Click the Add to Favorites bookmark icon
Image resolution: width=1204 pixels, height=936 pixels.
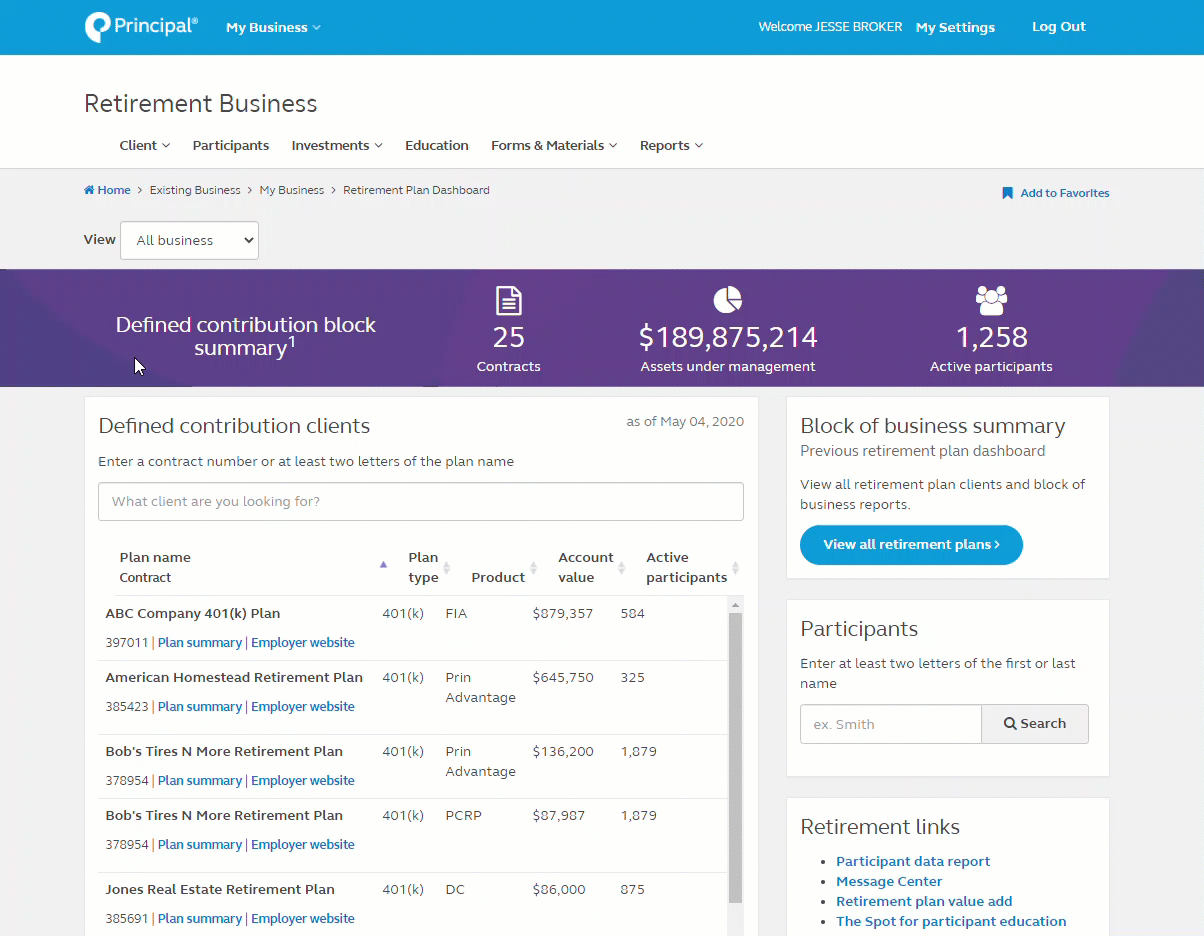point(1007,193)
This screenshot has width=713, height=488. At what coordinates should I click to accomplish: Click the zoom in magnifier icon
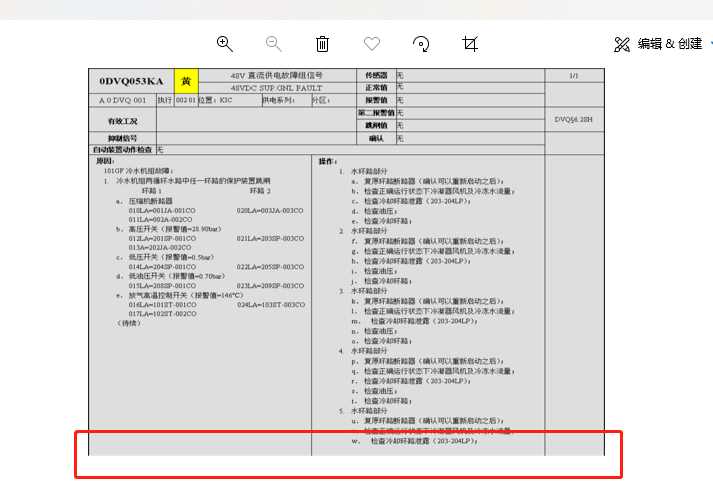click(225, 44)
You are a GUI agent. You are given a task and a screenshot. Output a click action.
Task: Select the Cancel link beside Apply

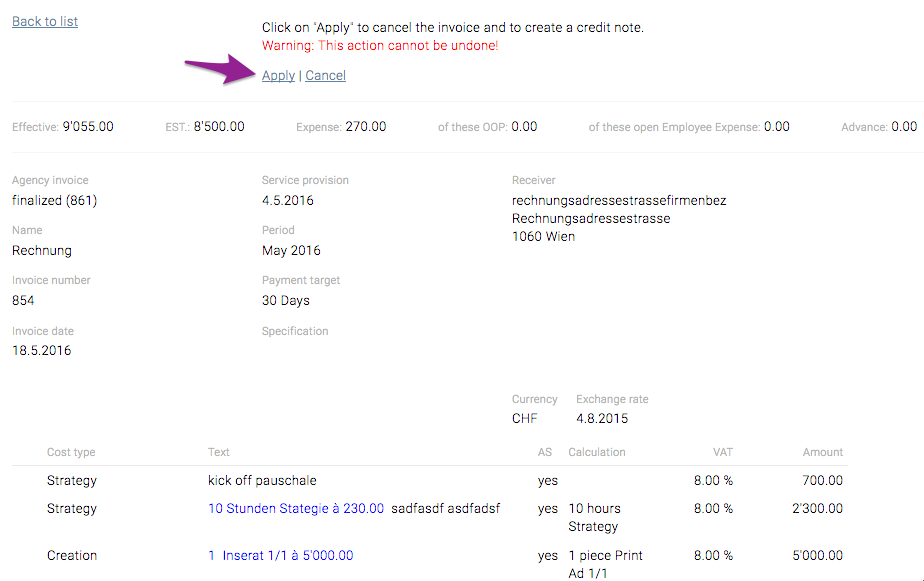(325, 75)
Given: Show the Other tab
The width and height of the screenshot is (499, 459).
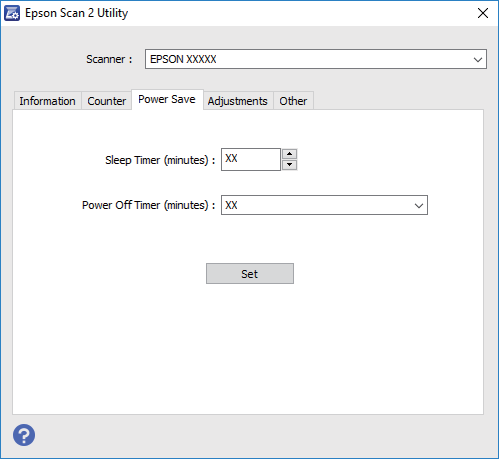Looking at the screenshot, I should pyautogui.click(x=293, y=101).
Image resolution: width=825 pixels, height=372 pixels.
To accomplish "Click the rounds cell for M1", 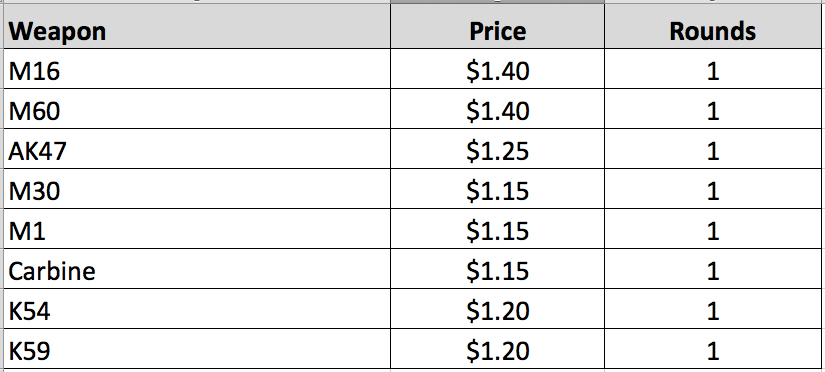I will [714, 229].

● ● ● ● ● ● ●

- **Brief**: Gather each line of the material above that contains the string "resolution", copying the lines word for word.

- **Answer to this exercise**:
Image resolution: width=1204 pixels, height=936 pixels.
Image resolution: width=825 pixels, height=372 pixels.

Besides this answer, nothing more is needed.